Réunion du 4 mai 2011 à 14h30
Répression de la contestation de l'existence du génocide arménien — Exception d'irrecevabilité

Photo de Guy FischerGuy Fischer :

Comment pourrions-nous remettre en cause le travail des historiens, comme certains de nos collègues nous reprochent de le faire, en créant une incrimination pénale pour réprimer la contestation d’un génocide qui a été clairement désigné comme tel par nombre d’entre eux, et non des moindres ?

Tout d’abord, n’oublions pas que, dans une déclaration commune, la France, la Grande-Bretagne et la Russie ont pour la première fois, en mai 1915, qualifié de « crime contre l’humanité » les massacres d’Arménie et annoncé que leurs auteurs seraient jugés. Le terme « génocide » sera ensuite repris à Nuremberg.

En outre, je crois qu’il s’agit ici d’un débat qui transcende, et c’est heureux, les divisions politiques. Même si quelques-uns, heureusement minoritaires, se lancent sur le terrain de la polémique partisane, ils ne m’y entraîneront pas. Le sujet est trop grave, et j’ai trop vécu dans l’intimité des familles arméniennes, dans mon quartier de Décines, pour ignorer la profonde souffrance des descendants de ceux qui ont survécu au génocide.

Oui, je le concède, nous sommes nombreux à donner une tonalité affective à un débat que les historiens voudraient plus épuré, plus scientifique. Mais c’est simplement que nous sommes des hommes et des femmes qui ne peuvent s’empêcher de penser en termes de mémoire.

On retrouve là le fameux débat que nous avions eu ici même, lors d’un colloque organisé par le Sénat sur les « troubles de la mémoire française ». Évoquant alors l’opposition histoire-mémoire, je m’étais inscrit en faux contre le parti pris, souvent trop schématique, selon lequel ces deux dimensions seraient absolument antinomiques. C’est sur un mode un peu provocateur, me semble-t-il, que l’historien Pierre Nora a écrit un jour que « la mémoire installe le souvenir dans le sacré, l’histoire l’en débusque ».

L’histoire, en effet, ne peut jamais complètement s’abstraire de ce très riche substrat qu’est la représentation que les groupes humains se font d’elle. N’est-il pas significatif, pour l’historien, qu’un peuple ait retenu tel épisode de son vécu collectif, et non pas tel autre ? Quel meilleur témoignage trouver du ressenti d’un pays ? Ces faits, bien que n’étant pas scientifiques, finissent toujours par refaire surface, par nous interroger… et par être utiles aux historiens eux-mêmes.

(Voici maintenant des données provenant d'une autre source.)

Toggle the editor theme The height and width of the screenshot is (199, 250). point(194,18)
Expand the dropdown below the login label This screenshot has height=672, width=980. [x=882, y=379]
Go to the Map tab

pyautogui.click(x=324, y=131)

En outre, avec le recul du temps, on constate que la loi Gayssot n’a nullement empêché les historiens de poursuivre leur travail sur la Shoah ; il n’en irait pas autrement pour le génocide arménien si la présente proposition de loi était adoptée.

Enfin, je ne puis m’empêcher de penser que la reconnaissance du génocide arménien puis la pénalisation de sa négation constitueraient plus qu’un simple rétablissement de la vérité historique. Parce que ce peuple martyr n’a jamais pu se désolidariser du sort de ses frères humains, les Arméniens de France se sont engagés à nos côtés dans la guerre contre le fascisme qui menaçait le monde. Ce peuple qui a connu la torture, le génocide, le déni, ne s’est pas contenté de panser ses plaies : il a été de tous les combats qui avaient pour enjeu l’avenir de l’humanité. C’est dans l’espoir que justice lui soit enfin complètement rendue tout à l’heure que nous nous opposons à cette motion, que Robert Hue, pour sa part, votera.